Io continuavo a camminare ed il ricordo degli uccellini e della nebbia sarebbe rimasto nel mio animo, nessuno poteva rapirmelo ed io lo sapevo, per questo gioivo. Poi il sole come d'incanto si alzò dalla coltre di nebbia e la vallata fu rischiarata, i suoi raggi potenti avevano dissolto la nebbia ed ora dominava come un imperatore. Riscaldava i tetti delle case, i fiori, gli alberi, riscaldava il mio corpo e la mia anima. Il sole lo sentivo dentro me come qualcosa di vivo. Il suo cerchio d'oro si apriva tra il cielo azzurrino e l'aria fresca. Avevo voglia di correre fra i campi cercando qualcosa che non sapevo cos'era, una voglia pazza di abbracciare il mondo, di stringerlo a me perché ora io l'avevo scoperto e volevo che fosse tutto mio. La terra dei campi emanava un nuovo sapore, un sapore di vita, era fragile e cuoceva sotto i raggi del sole. La strada la sentivo dura e calda sotto i miei piedi nudi, il fiume gorgogliante e gli alberi tremuli. Sentirsi libera, come era bello!
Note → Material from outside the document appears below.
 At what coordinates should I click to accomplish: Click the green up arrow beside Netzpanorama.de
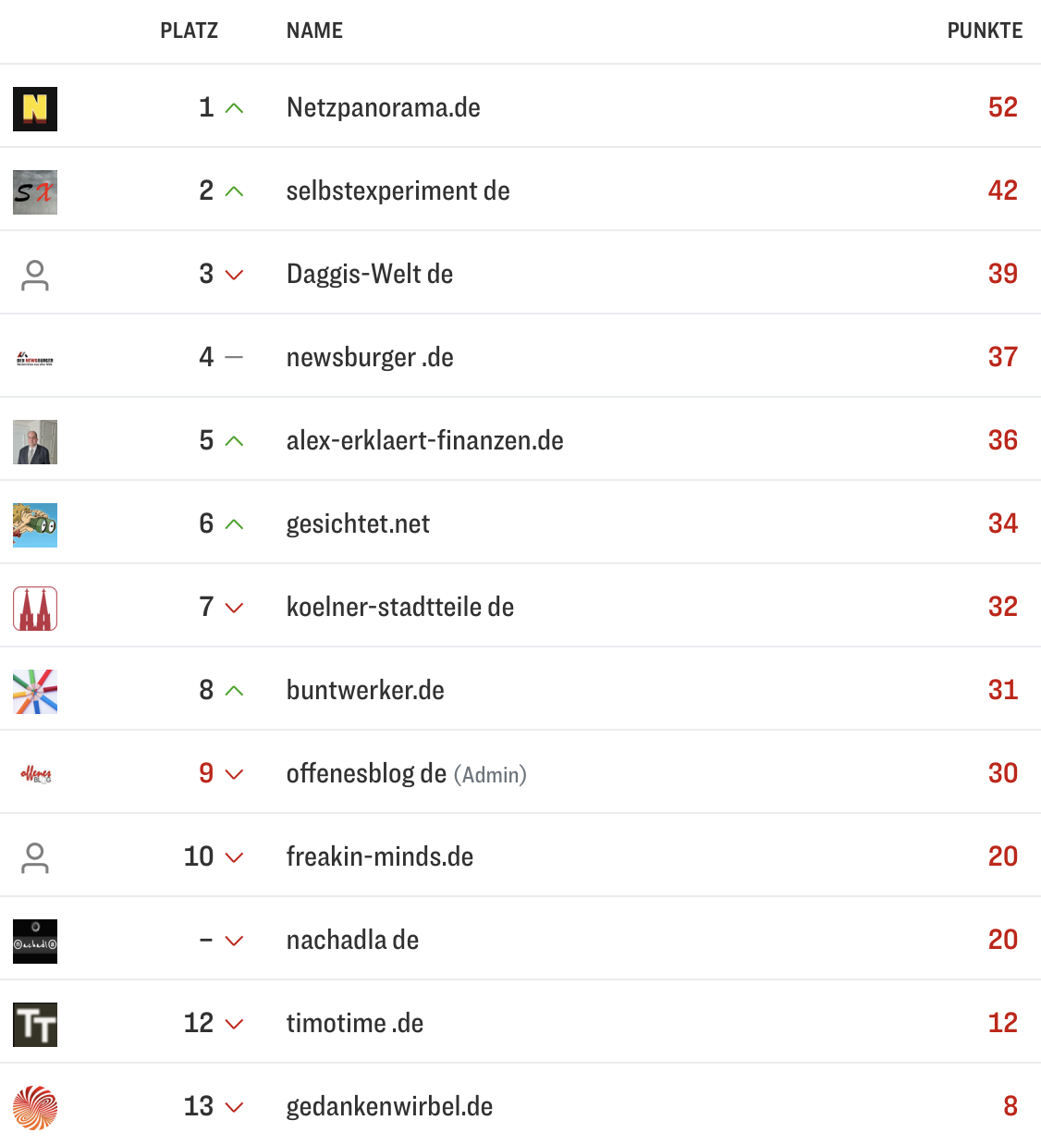point(232,108)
La cascata si ergeva bianca nell'acqua limpida del piccolo fiume. Gli argini la dominavano, l'uomo li aveva costruiti perché il fiume non corrodesse la strada e i campi. Mi sdraiai nell'erba fresca ed il mio cane mi venne vicino. Lo accarezzai e cominciai a giocare con lui. Era bello quel canino, il pelo folto mi ricopriva il viso e lo sentivo caldo, morbido, anche le unghie erano morbide nascoste nei suoi cuscinetti, gli occhi di cristallo dolci e il musino fragile. Gli parlavo e lui mi ascoltava con attenzione e poi ricominciava a giocare con me. Quanto mi sarebbe piaciuto che il tempo si fosse fermato lì e rimanere tutta la vita a giocare con il cane tra la campagna viva e il sole illuminante. Il sole si stava nascondendo tra le piccole nuvole che minacciavano la serenità del tempo. Ma non mi rattristai a quella vista perché sapevo che la natura era mutevole ed era sempre bella.